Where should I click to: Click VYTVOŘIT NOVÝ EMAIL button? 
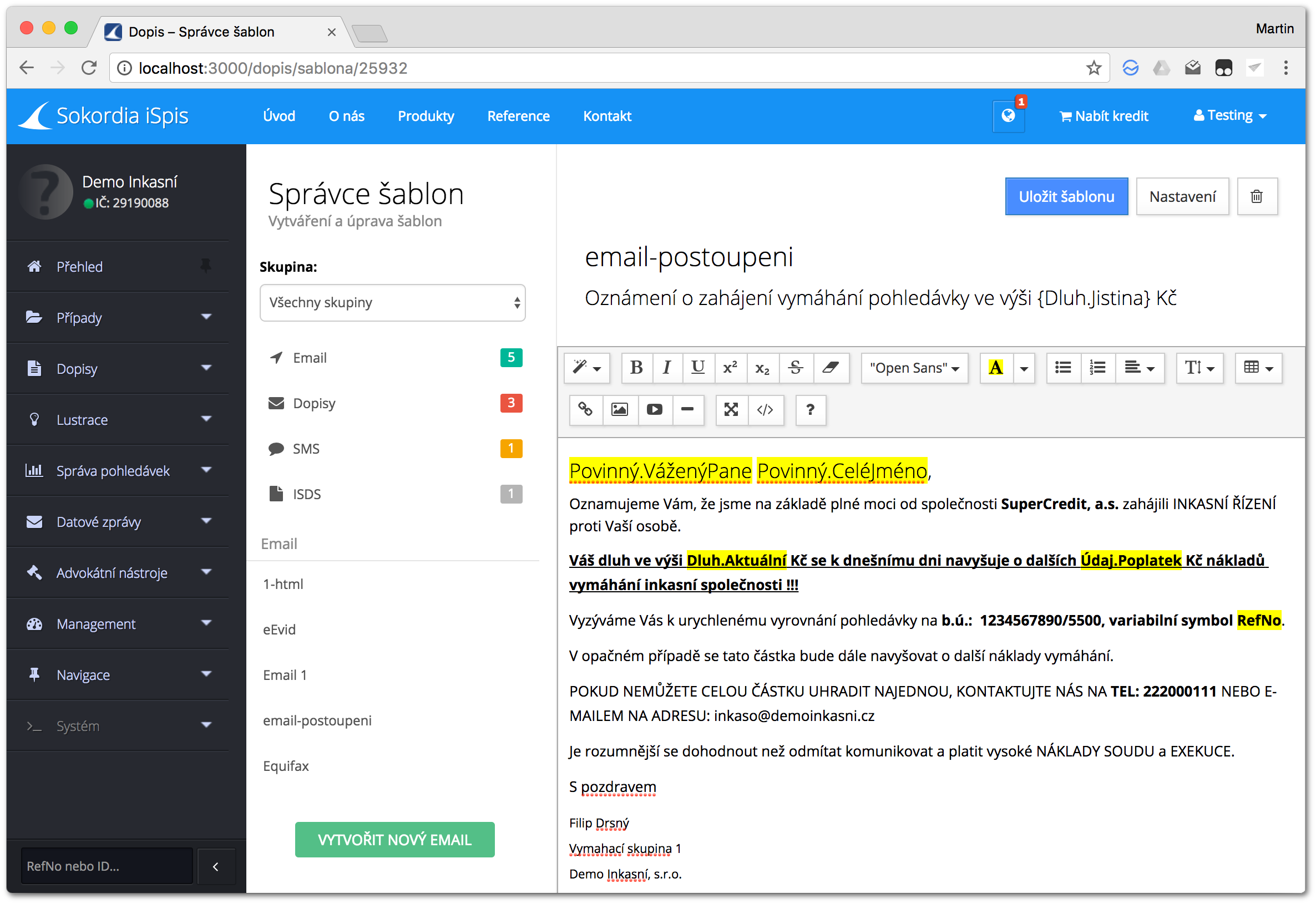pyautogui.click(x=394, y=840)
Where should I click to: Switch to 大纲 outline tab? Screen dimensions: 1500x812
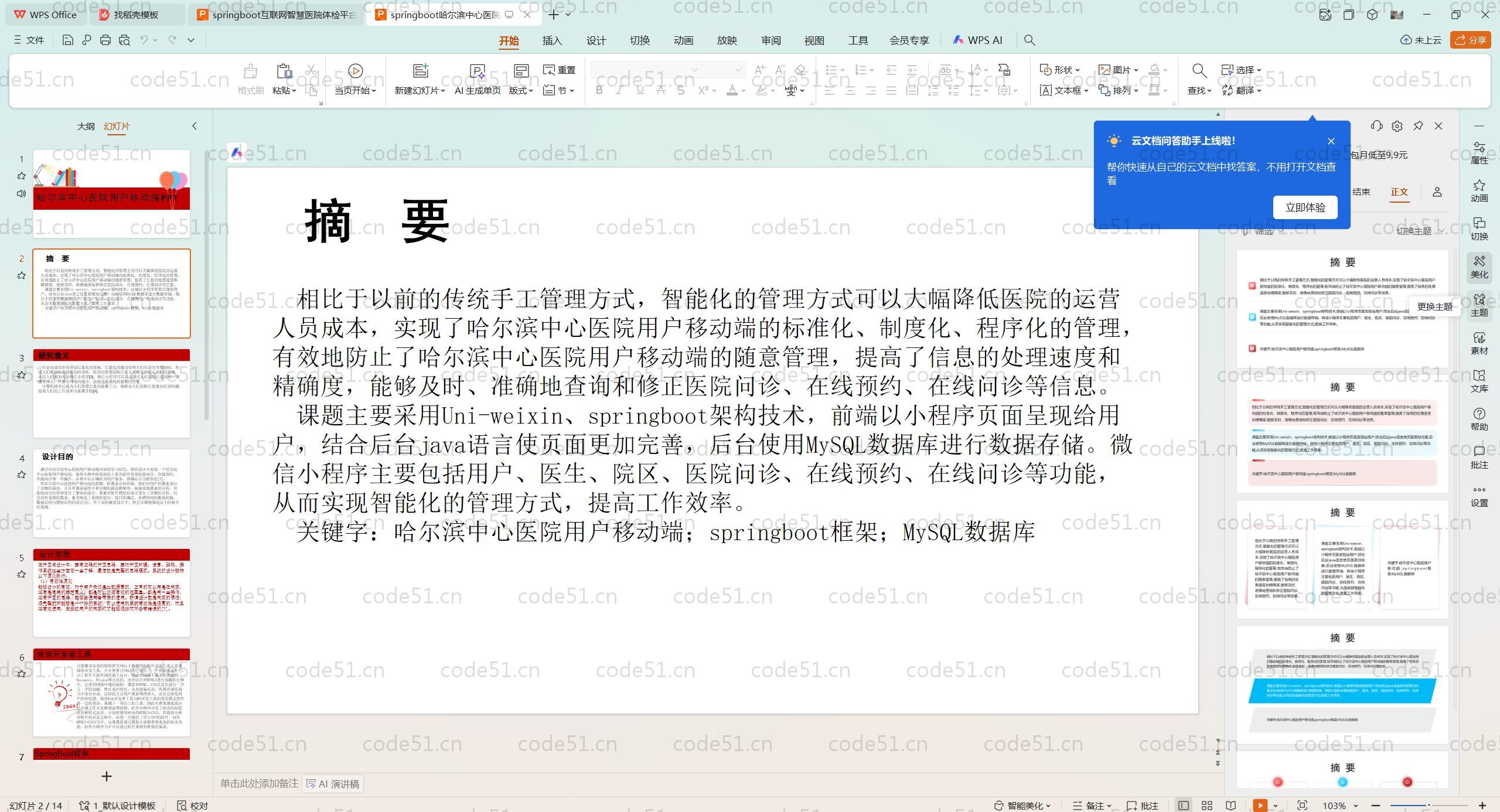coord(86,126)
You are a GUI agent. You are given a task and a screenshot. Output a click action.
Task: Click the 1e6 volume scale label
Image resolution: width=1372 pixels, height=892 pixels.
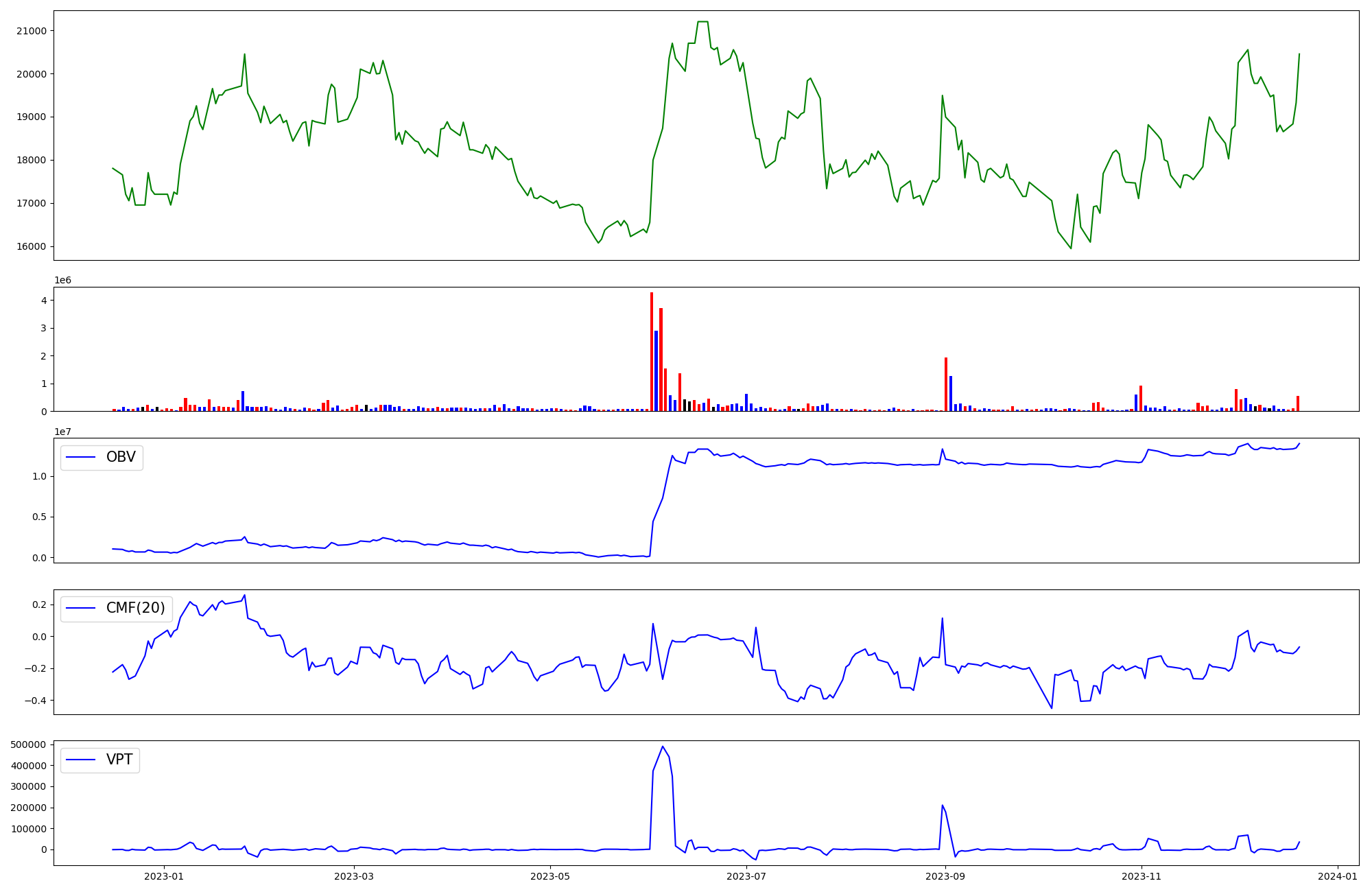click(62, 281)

__________

### HOW TO COMPLETE THIS TASK
Retype the listing exactly and drop the pictures.

### ANSWER SPACE
Where should I click to: Click VYTVOŘIT NOVÝ EMAIL button? 
pyautogui.click(x=394, y=840)
Where should I click to: Switch to 大纲 outline tab? Screen dimensions: 1500x812
coord(86,126)
You are a GUI agent. You are given a task and a screenshot. Output a click action.
Task: Click the 1e6 volume scale label
Image resolution: width=1372 pixels, height=892 pixels.
click(62, 281)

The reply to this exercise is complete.